Une nouvelle gouvernance des données face à l’IA

Je finirai sur quelques éléments de réflexion issus du rapport de Cédric Villani intitulé « Donner un sens à l’Intelligence Artificielle ». Si je suis persuadé que l’IA présente un intérêt certains en matière de recherche médicale et sur bon nombre d’autres domaines, il reste indispensable d’encadrer ces technologies du point de vue légal et éthique.

Il rappelle à juste titre :

En matière d’IA, la politique d’inclusion doit ainsi revêtir un double objectif : s’assurer que le développement de ces technologies ne contribue pas à accroître les inégalités sociales et économiques ; et s’appuyer sur l’IA pour effectivement les réduire.

Il est par ailleurs crucial d’apporter de la transparence dans l’emploi de technologies telles que l’apprentissage machine et l’IA :

Enfin une société algorithmique ne doit pas être une société de boîtes noires : l’intelligence artificielle va être amenée à jouer un rôle essentiel dans des domaines aussi variés que cruciaux.

La France dispose à l’heure actuelle d’un cadre juridique relativement protecteur mais centré sur l’individu qui reste inadapté face aux technologies de surveillance de masse et de collecte de données à grande échelle.

La fenêtre d’ajustement reste étroite pour la France qui risque de perdre d’un côté la bataille face à des puissances économiques, telles que la Chine, moins contraignantes sur le plan éthique si elle renforce sa réglementation, et de l’autre d’abandonner sa souveraineté nationale en renonçant à ses valeurs et en se détournant de ses entreprises nationales talentueuses.

La peur est mauvaise conseillère.

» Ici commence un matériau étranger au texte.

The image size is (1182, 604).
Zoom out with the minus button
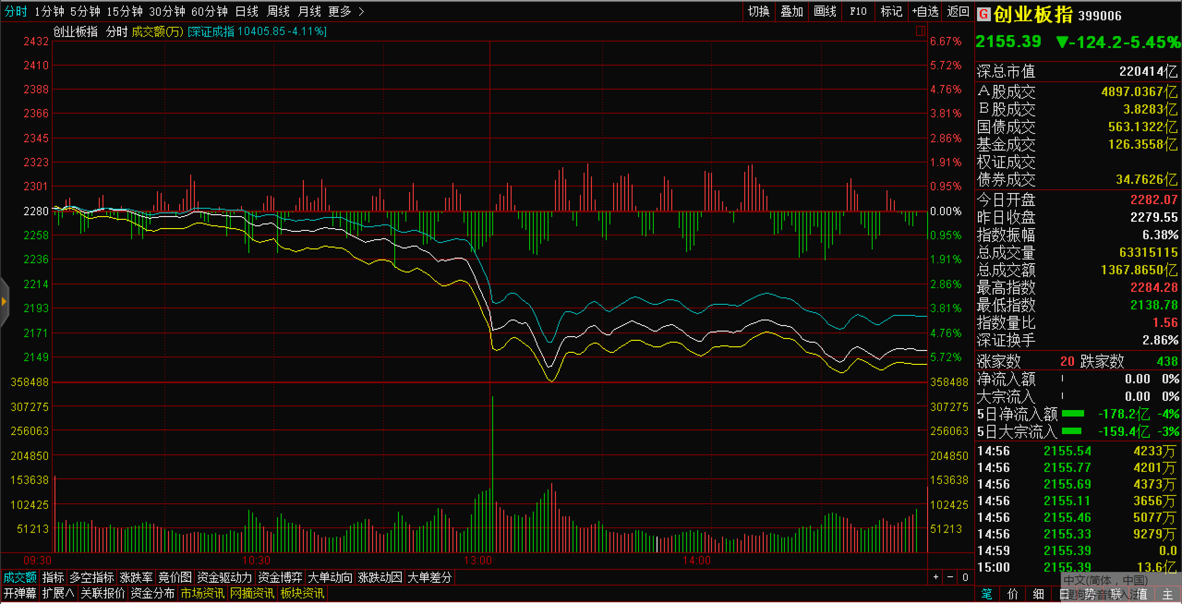click(x=950, y=577)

Il est déjà fort probablement que nous ayons perdu une partie de nos valeurs en ouvrant la boite de Pandore. La marchandisation des données de santé est en marche. L’avenir nous dira si les retombées économiques escomptées viendront soutenir notre système de santé que les gouvernements successifs détruises pierre par pierre depuis des années.

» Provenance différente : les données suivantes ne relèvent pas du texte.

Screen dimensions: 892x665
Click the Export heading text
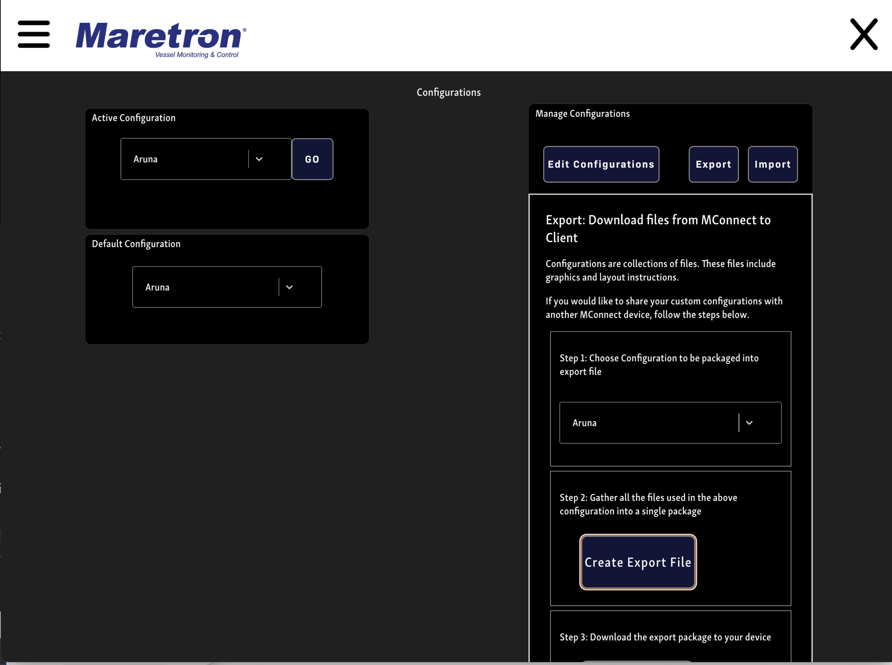[x=658, y=228]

Une réflexion doit être apportée en matière de gouvernance des données et plus particulièrement des données de santé. Notre législation peine à s’adapter aux technologies et restera toujours plus lente à évoluer que celle du code informatique. Face à la défiance légitime des citoyens en termes de collecte de données et l’érosion progressive de la confiance envers les politiques et diverses organisations non gouvernementales, un nouveau modèle de contrôle des données personnelles semble nécessaire.

La solution est peut être outre atlantique auprès de nos amis canadiens avec une réflexion intéressante sur ce qu’il convient de nommer une fiducie de données.